Pointing data for screenshots:
____________________

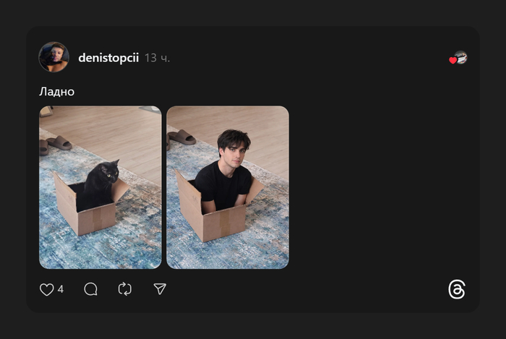Open the denistopcii username link

(x=108, y=58)
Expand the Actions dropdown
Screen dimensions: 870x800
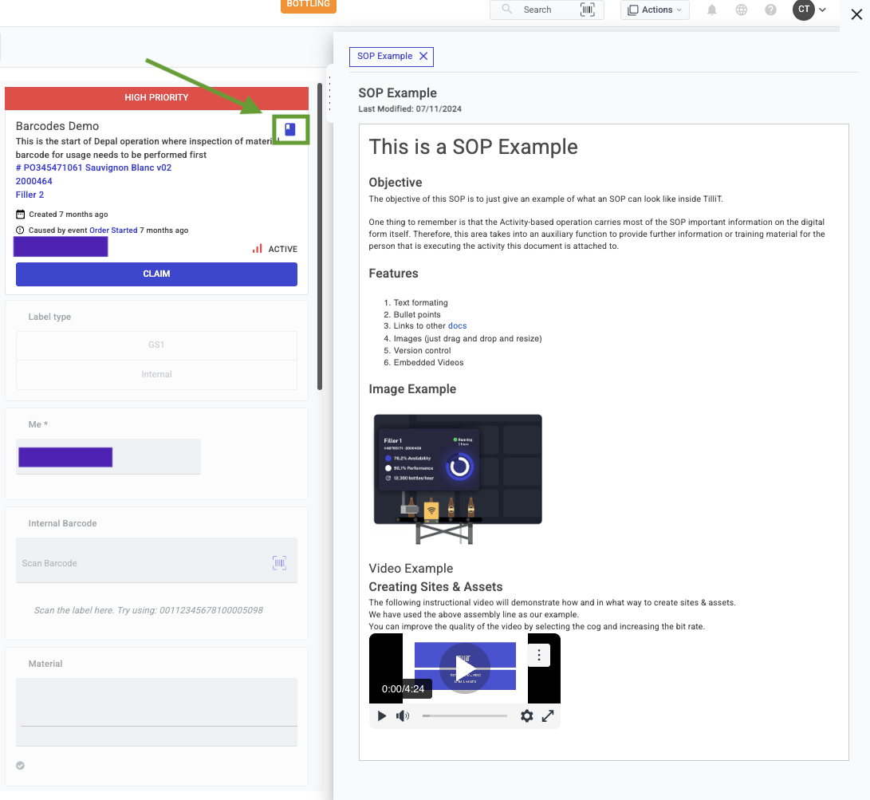[655, 10]
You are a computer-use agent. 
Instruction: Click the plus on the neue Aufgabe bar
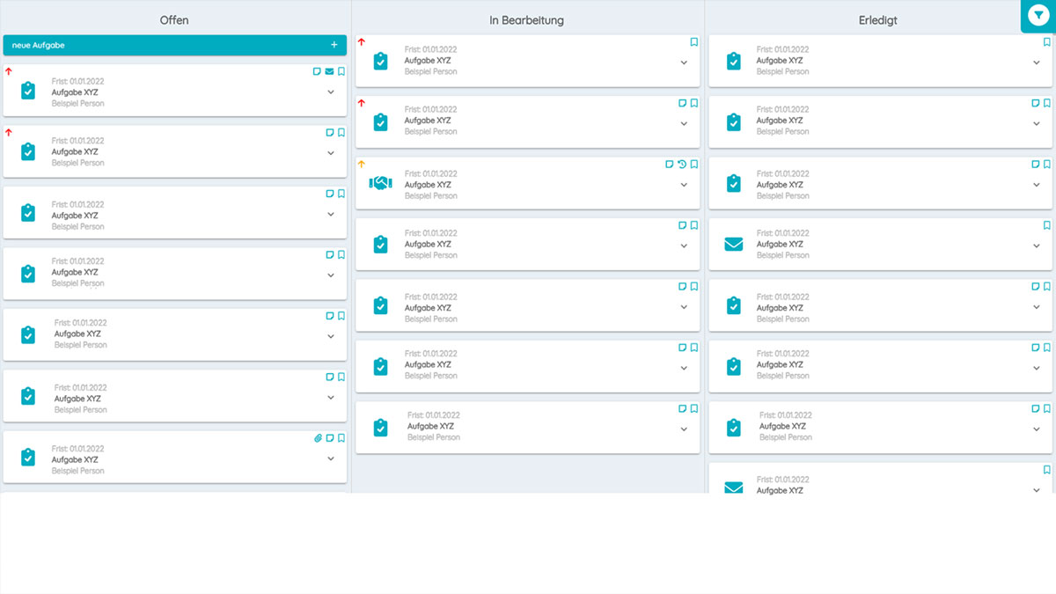tap(334, 43)
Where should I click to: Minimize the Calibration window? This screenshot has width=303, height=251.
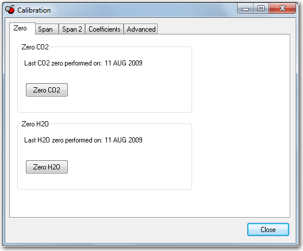[246, 9]
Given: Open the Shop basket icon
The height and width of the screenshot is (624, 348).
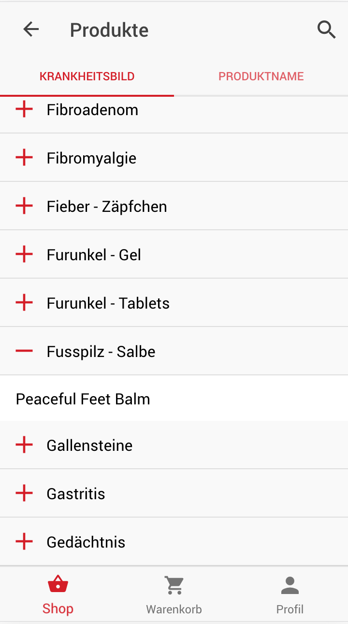Looking at the screenshot, I should tap(58, 585).
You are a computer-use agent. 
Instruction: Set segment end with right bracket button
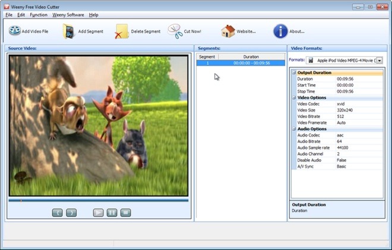(x=71, y=213)
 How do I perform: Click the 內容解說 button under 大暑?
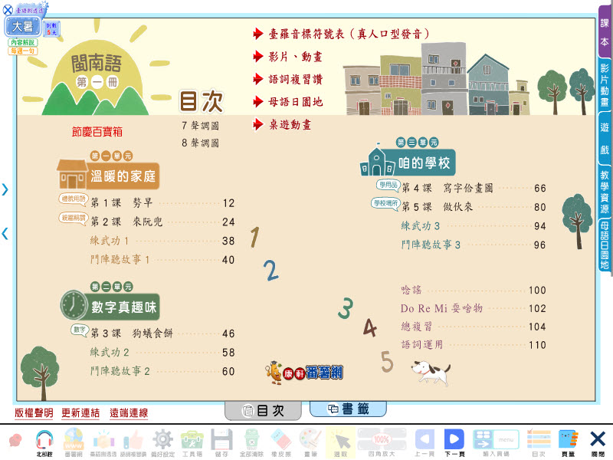point(22,42)
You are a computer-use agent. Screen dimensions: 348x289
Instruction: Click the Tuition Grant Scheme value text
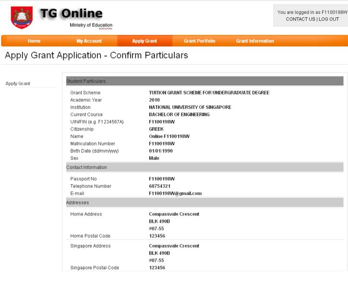coord(209,93)
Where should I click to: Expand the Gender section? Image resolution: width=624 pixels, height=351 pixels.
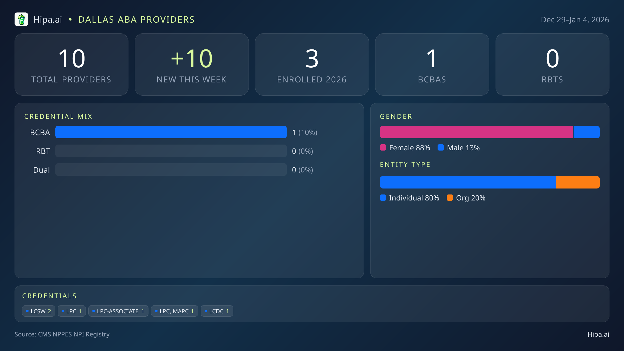tap(396, 116)
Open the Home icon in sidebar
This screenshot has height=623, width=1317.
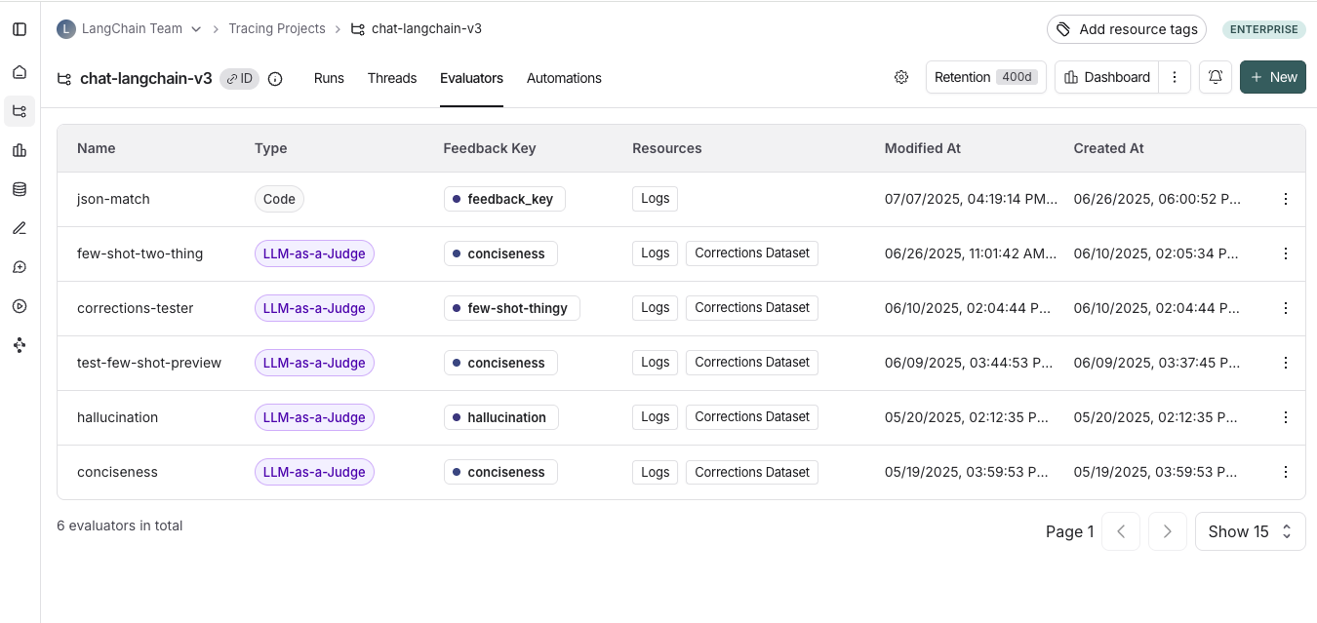(20, 72)
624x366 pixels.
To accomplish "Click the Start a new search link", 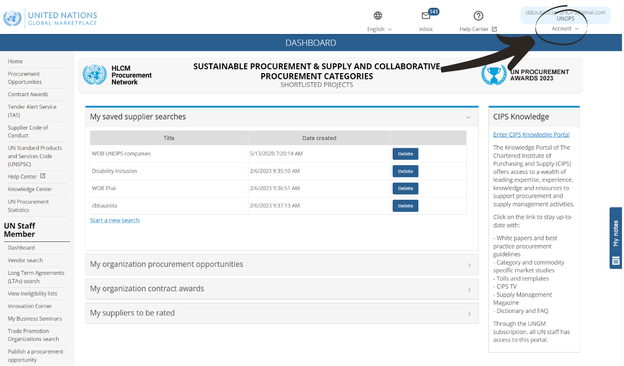I will pos(114,219).
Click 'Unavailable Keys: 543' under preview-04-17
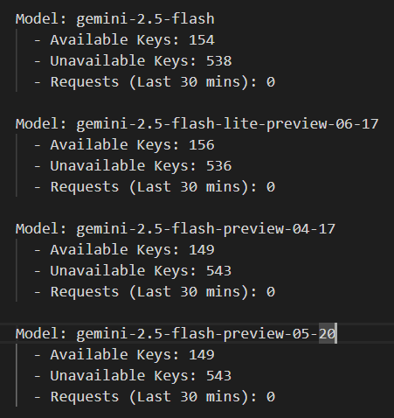 (x=141, y=271)
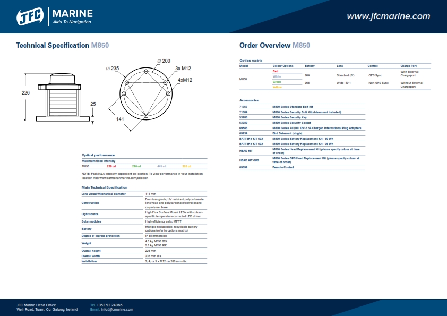The image size is (447, 316).
Task: Select the GPS Sync control option
Action: pos(375,76)
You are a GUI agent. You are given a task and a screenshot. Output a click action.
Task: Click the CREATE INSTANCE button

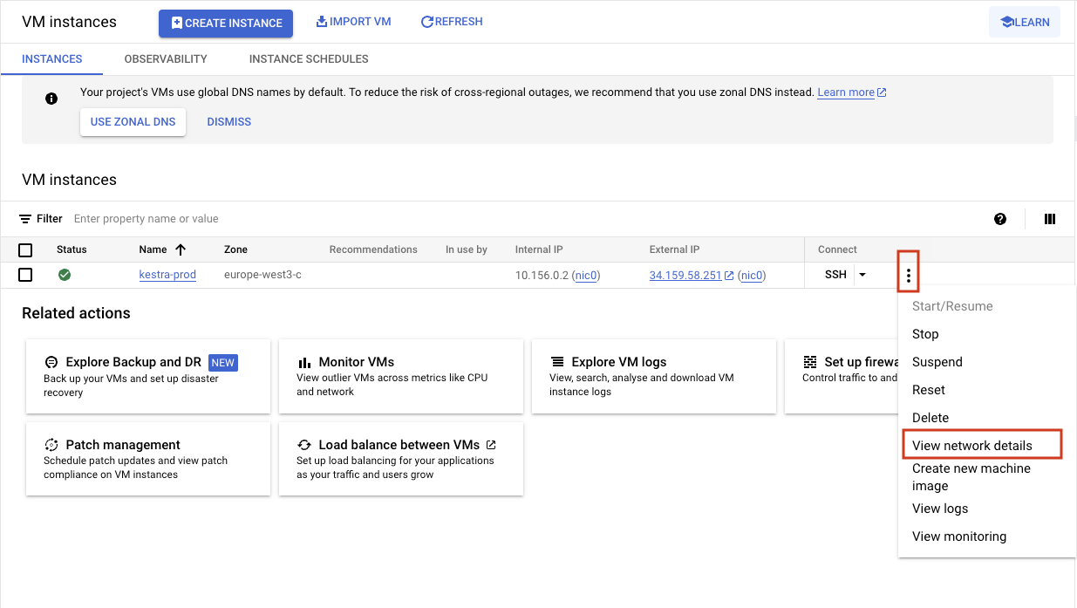(x=225, y=24)
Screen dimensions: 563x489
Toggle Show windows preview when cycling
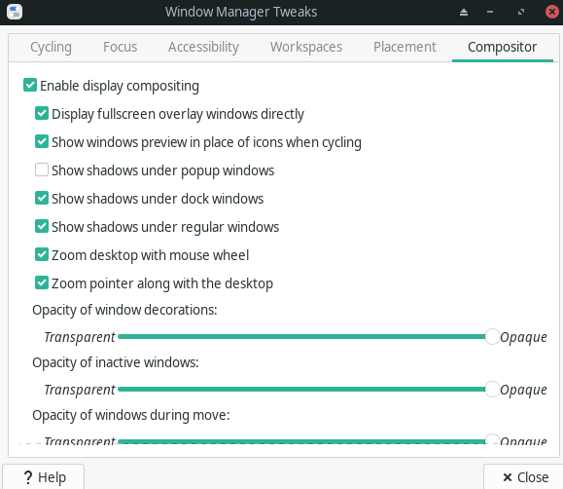(42, 142)
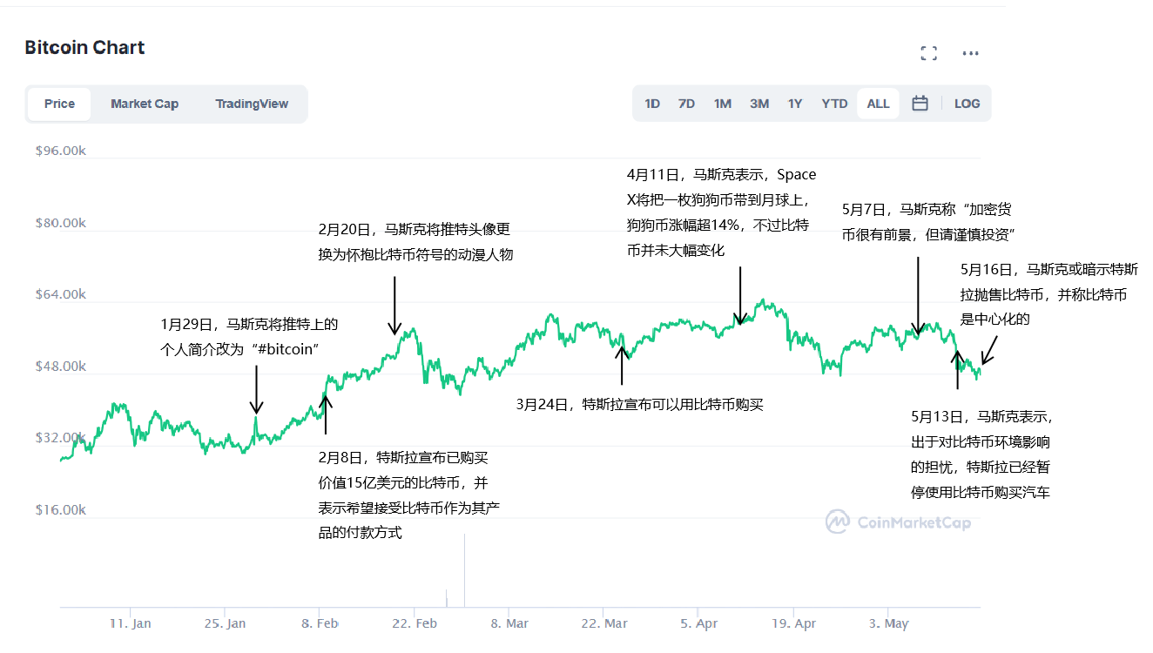Open the three-dot more options menu
The width and height of the screenshot is (1153, 653).
tap(970, 53)
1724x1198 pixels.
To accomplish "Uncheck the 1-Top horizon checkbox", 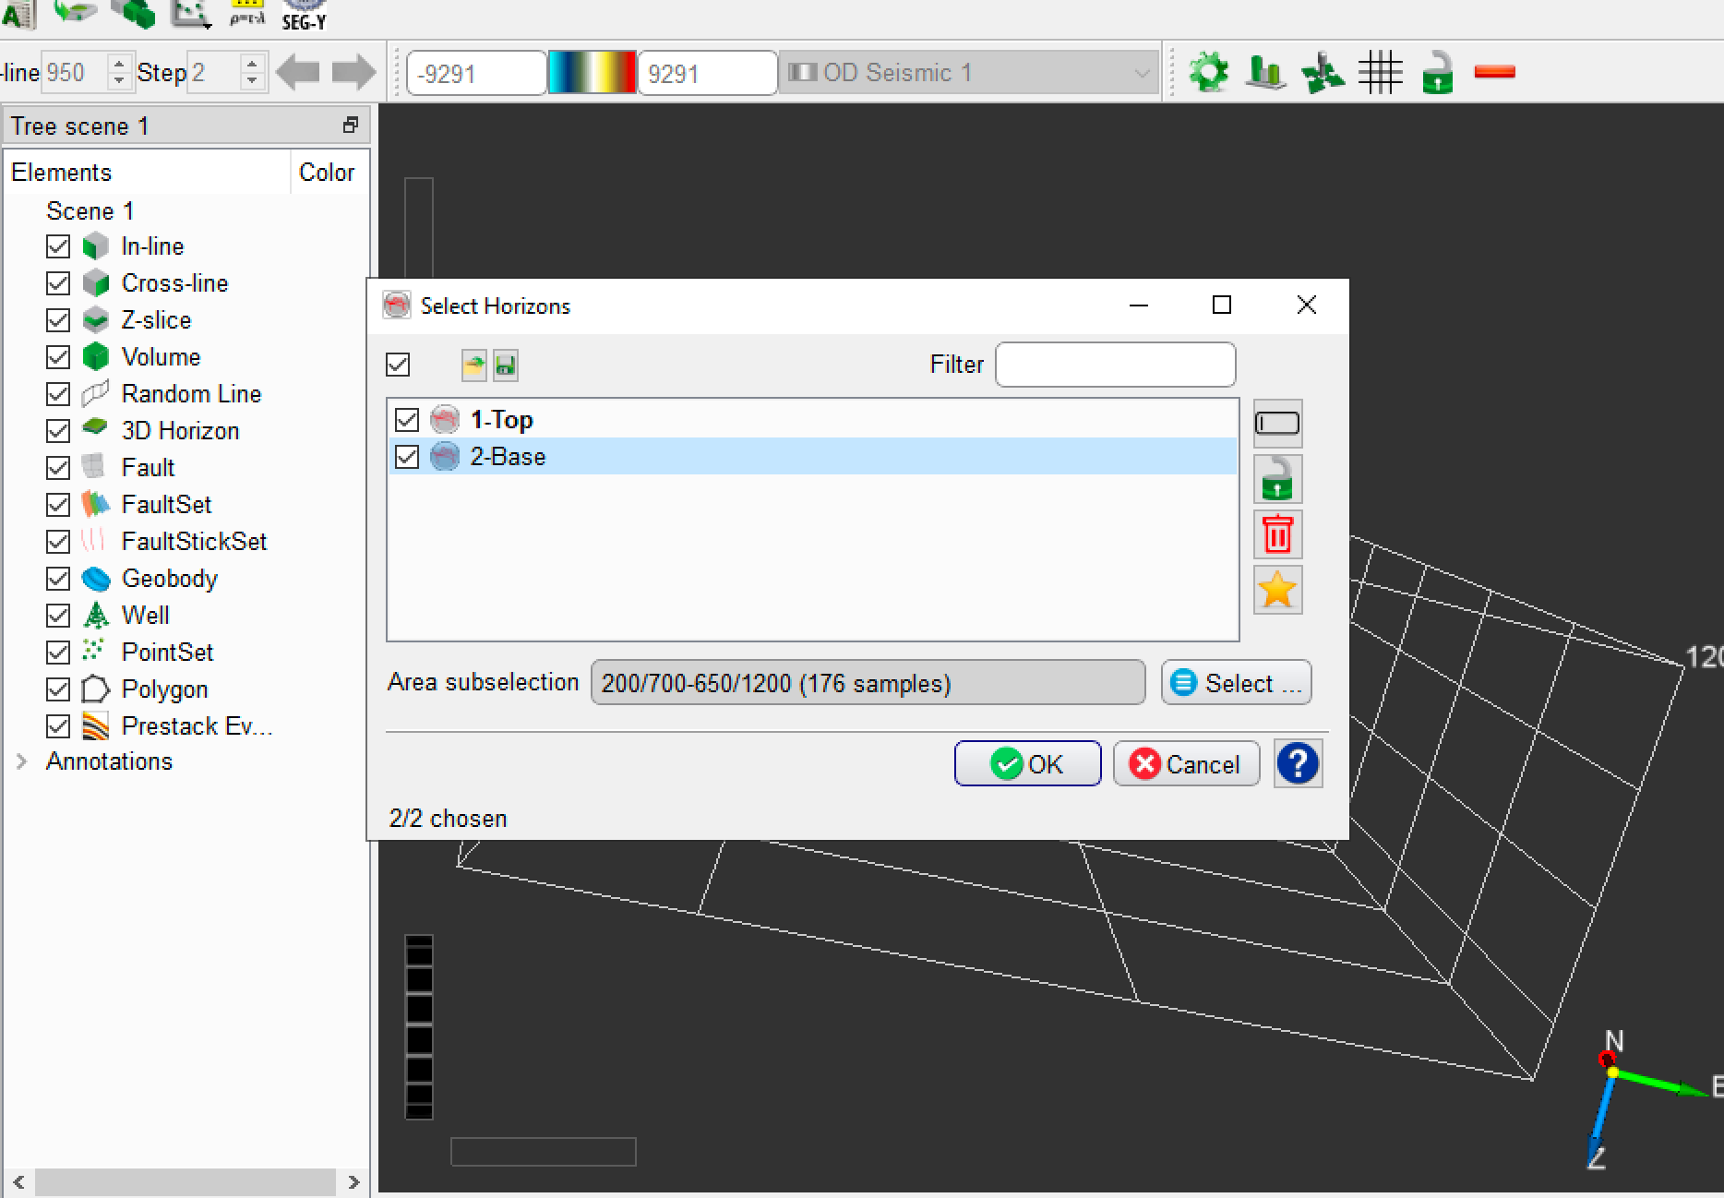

____________________

**Job**
Report how many lines of the material contain the string "icon", giving only the number.

**Result for this exercise**
2